Harold Smith Osborne (August 1, 1887 – December 29, 1985) was an American electrical engineer. He worked for the American Telephone & Telegraph Company for forty years, leading the team that developed the system that enabled long-distance dialing. He was president of the Regional Plan Association and served as the mayor of Montclair, New Jersey.

== Early life ==
Osborne was born in Fayetteville, New York. He received an undergraduate and doctoral degree from the Massachusetts Institute of Technology. He married Dorothy Brockway Osborne and they had two daughters, Margaret and Polly.

== Career ==
Osborne worked for the American Telephone & Telegraph Company for forty years, serving as the company's chief engineer between 1943 and 1952, when he retired. While at the company, his team developed the system that enabled long-distance dialing. He was president of the International Electrotechnical Commission (IEC) between 1952 and 1955 and of the U.S. National Committee of IEC. He was a fellow and charter member of the Acoustical Society of America. He served the American National Standards Institute (ANSI) as vice-president, director and chair of the standards council.

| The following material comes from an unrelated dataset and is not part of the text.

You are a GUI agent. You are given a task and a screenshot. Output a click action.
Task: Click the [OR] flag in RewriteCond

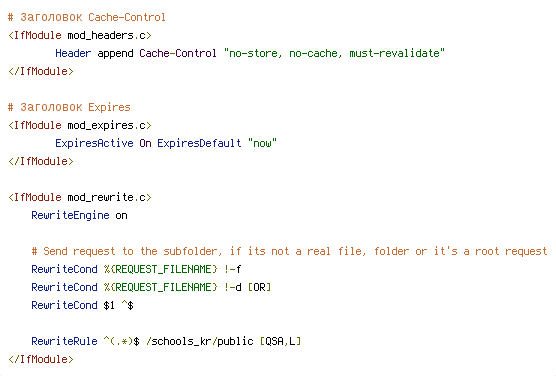tap(259, 287)
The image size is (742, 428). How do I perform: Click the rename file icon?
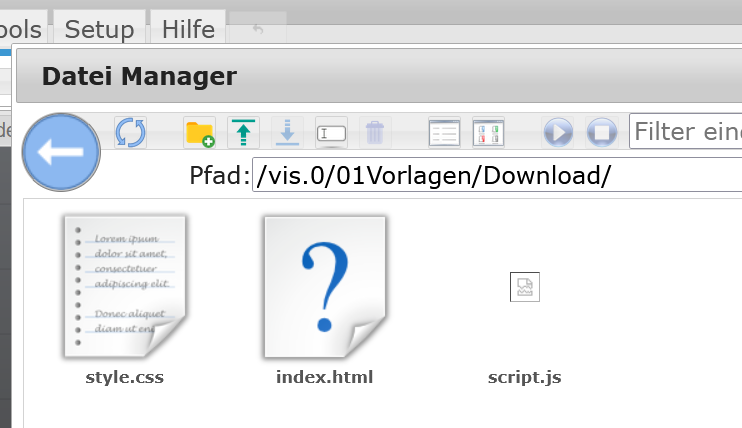pyautogui.click(x=331, y=132)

Osborne was honored with the ANSI's Howard Coonley Medal and the 75th anniversary medal of the American Society of Mechanical Engineers. He received the IEEE Edison Medal for "contributions to the art of telecommunication and his leadership and vision in extending its application; for his achievements in the coordination of international communication and in national and international standardization; and for his advancement of the engineering profession".

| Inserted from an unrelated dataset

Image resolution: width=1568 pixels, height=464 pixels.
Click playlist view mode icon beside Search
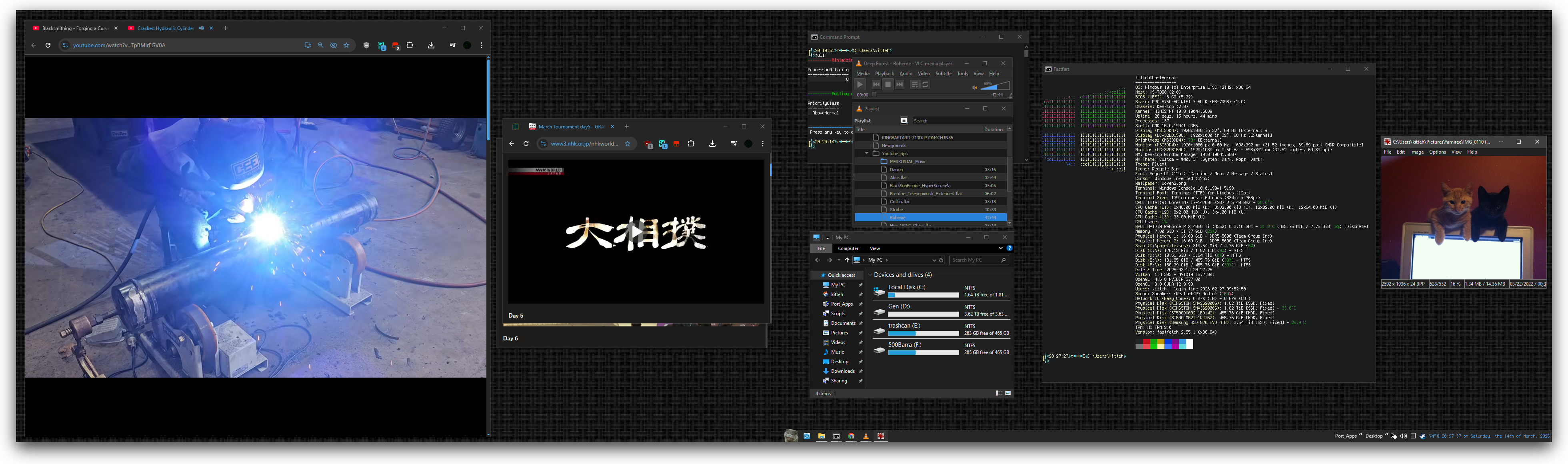[x=904, y=120]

After he retired, he became a consultant and was involved in civic planning. He served as the president of the Regional Plan Association, which promoted development in the New York metropolitan area. It supported suburban business parks such as Stamford, Connecticut, and natural parks, such as the Gateway National Recreation Area and the Fire Island National Seashore. Osborne was the mayor of Montclair, New Jersey, between 1961 and 1964.

== Later life ==
Osborne died on December 29, 1985, at the age of 98.